→ DATA SECTION:
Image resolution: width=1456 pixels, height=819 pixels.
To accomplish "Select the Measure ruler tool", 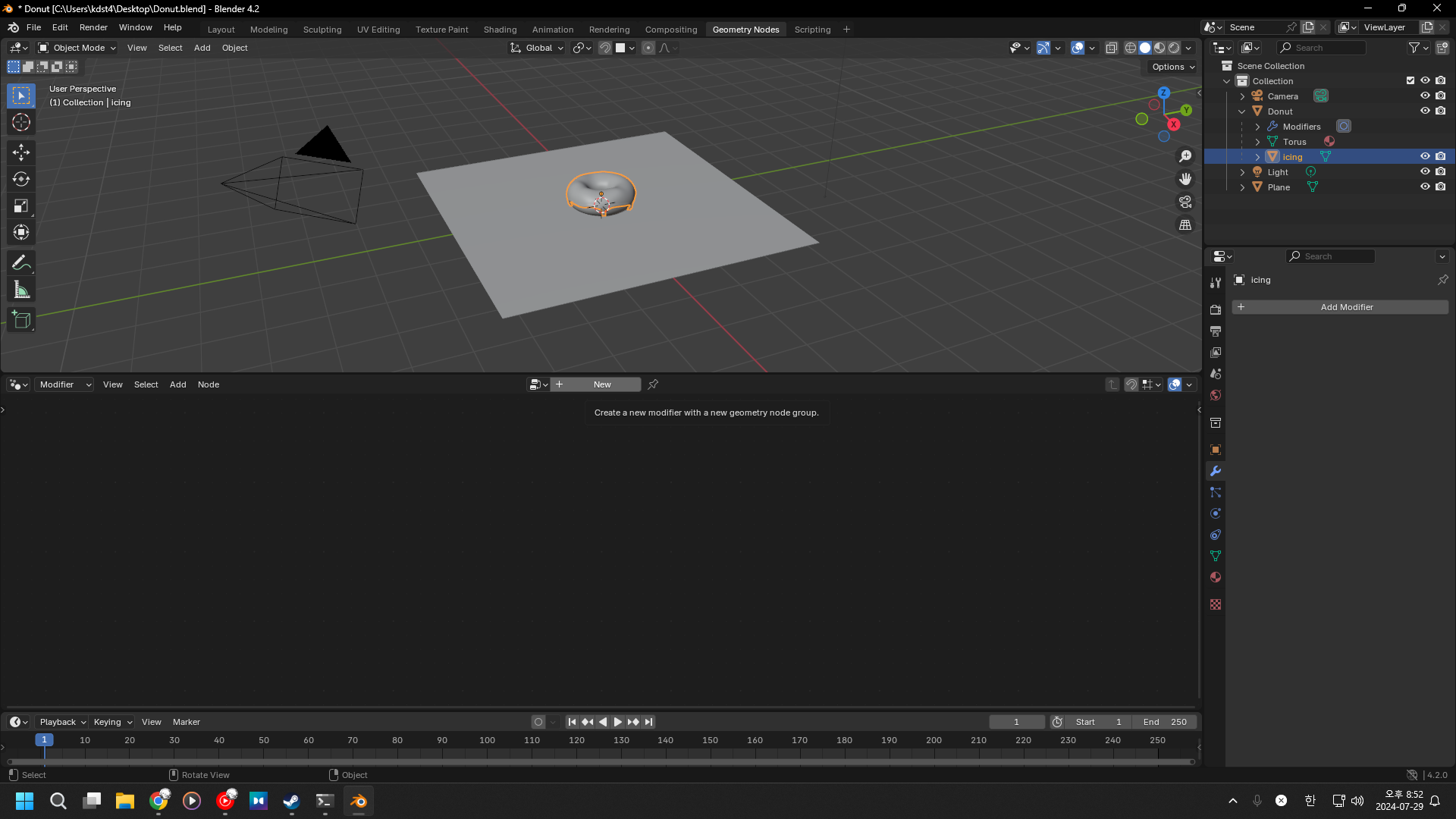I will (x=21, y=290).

---

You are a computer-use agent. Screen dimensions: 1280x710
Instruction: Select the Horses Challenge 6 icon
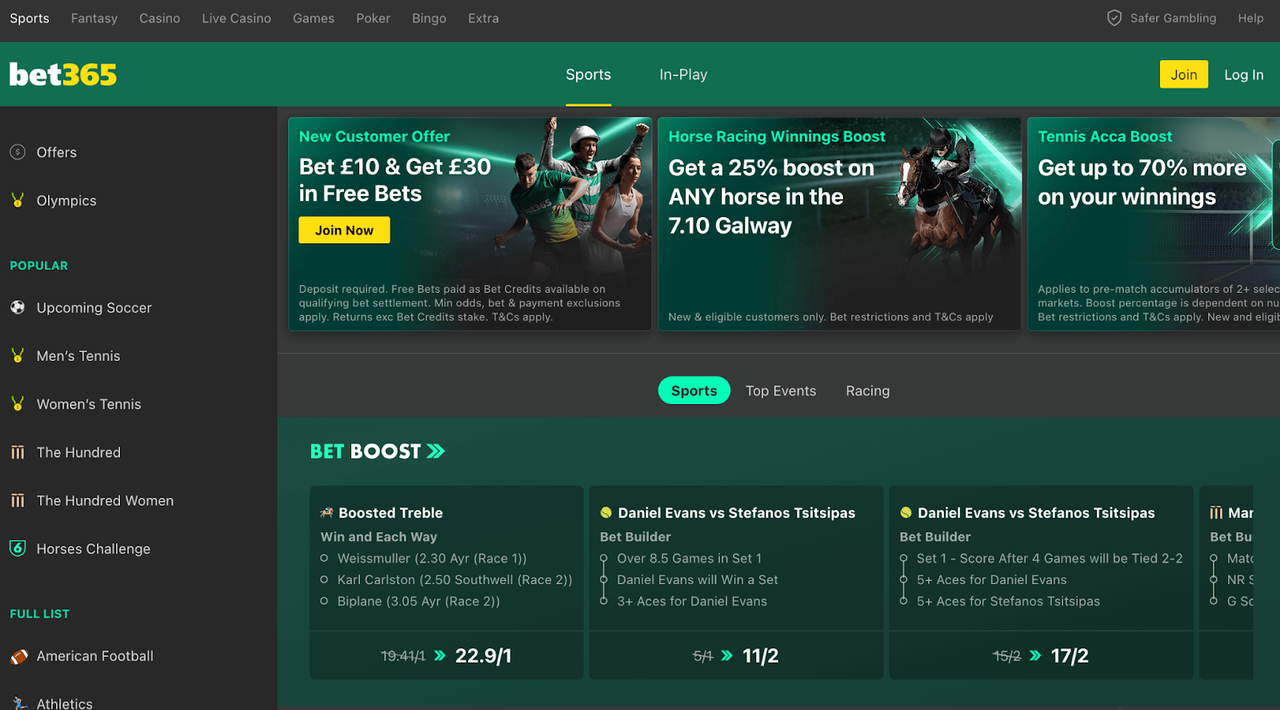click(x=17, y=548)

→ YOUR TASK:
Edit the entries starting with the line that contains "You are a computer-use" and going on through the line that contains "click(x=17, y=548)" by replacing "Instruction" with "Task" and keeping everything else unchanged. Return only those lines, and leave the pictures out.

→ OUTPUT:
You are a computer-use agent. Screen dimensions: 1280x710
Task: Select the Horses Challenge 6 icon
click(x=17, y=548)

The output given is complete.